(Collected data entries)
::::
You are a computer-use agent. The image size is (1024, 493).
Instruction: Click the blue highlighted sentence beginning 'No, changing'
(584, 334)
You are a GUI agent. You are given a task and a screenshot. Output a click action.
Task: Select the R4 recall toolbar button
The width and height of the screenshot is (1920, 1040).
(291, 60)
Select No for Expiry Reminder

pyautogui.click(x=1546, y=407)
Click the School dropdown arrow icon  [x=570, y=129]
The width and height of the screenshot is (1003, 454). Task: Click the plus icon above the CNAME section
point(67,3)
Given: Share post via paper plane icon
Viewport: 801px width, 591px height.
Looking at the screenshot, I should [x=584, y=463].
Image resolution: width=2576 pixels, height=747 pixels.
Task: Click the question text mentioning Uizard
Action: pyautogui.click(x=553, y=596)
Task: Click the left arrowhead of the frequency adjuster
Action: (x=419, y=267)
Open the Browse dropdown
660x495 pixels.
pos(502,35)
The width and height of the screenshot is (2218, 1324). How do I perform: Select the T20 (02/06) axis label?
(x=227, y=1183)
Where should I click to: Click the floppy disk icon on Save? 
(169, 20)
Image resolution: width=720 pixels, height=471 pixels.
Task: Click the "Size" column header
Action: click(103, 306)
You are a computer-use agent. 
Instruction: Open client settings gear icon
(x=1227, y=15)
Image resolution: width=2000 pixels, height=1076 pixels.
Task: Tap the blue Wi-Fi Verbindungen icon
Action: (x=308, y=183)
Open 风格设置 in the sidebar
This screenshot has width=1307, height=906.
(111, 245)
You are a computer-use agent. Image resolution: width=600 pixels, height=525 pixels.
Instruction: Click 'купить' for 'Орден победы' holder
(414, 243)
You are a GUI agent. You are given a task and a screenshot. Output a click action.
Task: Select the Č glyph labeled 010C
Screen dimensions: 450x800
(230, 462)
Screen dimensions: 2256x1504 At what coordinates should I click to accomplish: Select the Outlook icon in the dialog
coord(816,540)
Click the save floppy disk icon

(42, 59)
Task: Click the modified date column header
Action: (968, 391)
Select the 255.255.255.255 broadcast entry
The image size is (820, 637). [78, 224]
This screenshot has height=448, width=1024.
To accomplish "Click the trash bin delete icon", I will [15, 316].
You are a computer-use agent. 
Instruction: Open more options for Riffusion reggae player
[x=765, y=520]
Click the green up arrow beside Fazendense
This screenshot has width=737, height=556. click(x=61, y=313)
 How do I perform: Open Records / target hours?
::::
> [Goal]:
Reproduce word for word every line from the one containing "Click the green up arrow beside Fazendense" through the last line of the records, both ends included.

> [Result]:
Click the green up arrow beside Fazendense
This screenshot has width=737, height=556. click(x=61, y=313)
 How do I perform: Open Records / target hours?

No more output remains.